Avant cela, Emmanuel Macron s'adressera jeudi soir aux jeunes pour lancer les festivités d'"Amiens, capitale européenne de la jeunesse 2020".

Avec son épouse Brigitte, également originaire de la ville, il ira auparavant au contact des Amiénois en assistant au son et lumière consacré au 800e anniversaire de la cathédrale, considérée comme l'une des plus belles de France.

Pour l'occasion, d'importantes mesures de sécurité ont été prises dans le centre-ville.

- "Apaisement" -

Le député LFI François Ruffin, élu de la Somme, a accusé mercredi le président de venir à Amiens pour "lancer la campagne" de Brigitte Fouré et de confondre "politique partisane et rôle du chef de l'Etat".

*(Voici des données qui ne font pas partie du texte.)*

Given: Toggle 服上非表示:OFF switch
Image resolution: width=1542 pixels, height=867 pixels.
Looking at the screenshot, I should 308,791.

Vendredi matin, le chef de l'Etat se rendra dans les quartiers populaires du nord de la ville pour inaugurer une maison France Services, qui regroupe plusieurs services publics comme la Poste, Pôle Emploi ou l'assurance-maladie.

Il se penchera enfin sur deux dossiers liés aux transports: l'amélioration des dessertes ferroviaires dans la Somme, avec le nouveau PDG de la SNCF, Jean-Pierre Farandou, et le financement du canal Seine-Nord, conçu pour faciliter le transport de marchandises entre les pays du Benelux et la région parisienne, et décharger l'autoroute A1 de 500.000 camions par an.

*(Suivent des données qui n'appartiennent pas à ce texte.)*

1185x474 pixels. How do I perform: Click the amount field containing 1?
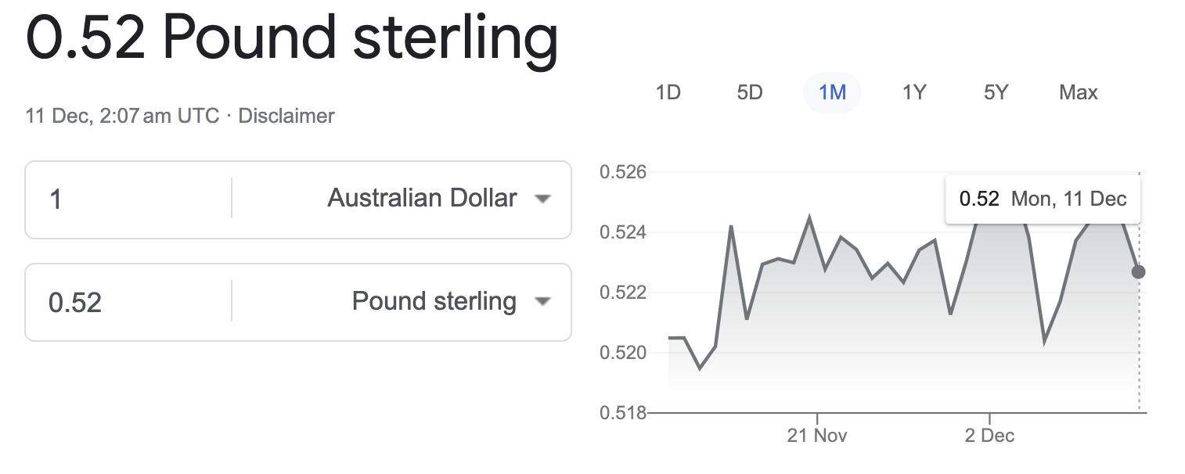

Le chef de l'Etat devrait annoncer la finalisation de son financement, évalué à cinq milliards d'euros, pour une ouverture du canal dans une dizaine d'années.

Une conférence de presse, inédite pour un déplacement en province, clôturera cette visite qui, à la suite du grand débat, doit illustrer la volonté d'"écoute" et d'"apaisement" de l'exécutif, à l'approche de la grève redoutée du 5 décembre à la SNCF et la RATP.